● **MATERIAL PROVIDED**
....

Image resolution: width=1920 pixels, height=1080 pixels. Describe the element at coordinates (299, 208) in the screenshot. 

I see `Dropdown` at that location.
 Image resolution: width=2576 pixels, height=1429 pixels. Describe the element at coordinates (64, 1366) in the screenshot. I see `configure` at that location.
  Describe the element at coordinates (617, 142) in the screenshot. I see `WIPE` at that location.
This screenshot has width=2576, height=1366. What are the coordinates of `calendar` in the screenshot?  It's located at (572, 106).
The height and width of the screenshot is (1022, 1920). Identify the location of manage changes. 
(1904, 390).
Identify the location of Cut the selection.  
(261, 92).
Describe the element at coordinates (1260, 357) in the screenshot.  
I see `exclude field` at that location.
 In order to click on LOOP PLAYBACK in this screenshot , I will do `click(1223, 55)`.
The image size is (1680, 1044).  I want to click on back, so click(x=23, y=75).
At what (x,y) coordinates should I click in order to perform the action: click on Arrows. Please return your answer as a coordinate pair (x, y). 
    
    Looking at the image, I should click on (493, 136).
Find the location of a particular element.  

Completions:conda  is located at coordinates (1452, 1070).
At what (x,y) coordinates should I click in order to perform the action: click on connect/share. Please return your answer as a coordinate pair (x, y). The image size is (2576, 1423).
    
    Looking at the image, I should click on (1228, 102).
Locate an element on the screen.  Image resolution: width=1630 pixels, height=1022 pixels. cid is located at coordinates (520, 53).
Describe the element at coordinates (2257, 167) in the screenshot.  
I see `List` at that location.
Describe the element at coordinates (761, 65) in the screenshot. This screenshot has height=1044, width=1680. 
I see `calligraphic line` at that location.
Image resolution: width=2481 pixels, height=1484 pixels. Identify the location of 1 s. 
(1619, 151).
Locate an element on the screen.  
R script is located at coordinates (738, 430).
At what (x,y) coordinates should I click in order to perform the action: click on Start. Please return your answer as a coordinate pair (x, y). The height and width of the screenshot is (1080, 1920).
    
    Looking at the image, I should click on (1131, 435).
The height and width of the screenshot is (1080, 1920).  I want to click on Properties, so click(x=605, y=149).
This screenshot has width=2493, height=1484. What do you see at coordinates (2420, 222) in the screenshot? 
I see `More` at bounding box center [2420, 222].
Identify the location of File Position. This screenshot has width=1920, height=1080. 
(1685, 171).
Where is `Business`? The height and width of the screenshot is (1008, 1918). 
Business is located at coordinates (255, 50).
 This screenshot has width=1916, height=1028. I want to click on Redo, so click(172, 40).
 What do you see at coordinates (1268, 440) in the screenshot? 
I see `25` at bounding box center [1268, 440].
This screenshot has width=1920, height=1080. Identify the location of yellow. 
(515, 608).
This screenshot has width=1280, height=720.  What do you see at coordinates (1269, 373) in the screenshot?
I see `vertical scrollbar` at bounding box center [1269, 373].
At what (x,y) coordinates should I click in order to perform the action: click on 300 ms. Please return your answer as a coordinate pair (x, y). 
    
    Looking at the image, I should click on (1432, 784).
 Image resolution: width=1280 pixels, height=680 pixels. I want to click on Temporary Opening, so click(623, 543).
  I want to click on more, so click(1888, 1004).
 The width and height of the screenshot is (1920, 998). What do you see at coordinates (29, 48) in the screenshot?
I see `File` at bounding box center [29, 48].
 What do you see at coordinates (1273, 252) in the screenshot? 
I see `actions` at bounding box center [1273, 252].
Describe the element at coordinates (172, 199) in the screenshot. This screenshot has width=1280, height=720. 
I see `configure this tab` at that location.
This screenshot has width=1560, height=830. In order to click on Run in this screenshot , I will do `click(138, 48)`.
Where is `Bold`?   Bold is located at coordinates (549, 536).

....

● **TASK INSTRUCTIONS**
Return, copied in full, every line of the rows above that contains the word "want".

● **COMPLETED EXERCISE**
The image size is (1680, 1044).  I want to click on back, so click(x=23, y=75).
The height and width of the screenshot is (1080, 1920).  I want to click on Properties, so click(x=605, y=149).
 This screenshot has width=1916, height=1028. I want to click on Redo, so click(172, 40).
 Image resolution: width=1280 pixels, height=680 pixels. I want to click on Temporary Opening, so click(623, 543).
  I want to click on more, so click(1888, 1004).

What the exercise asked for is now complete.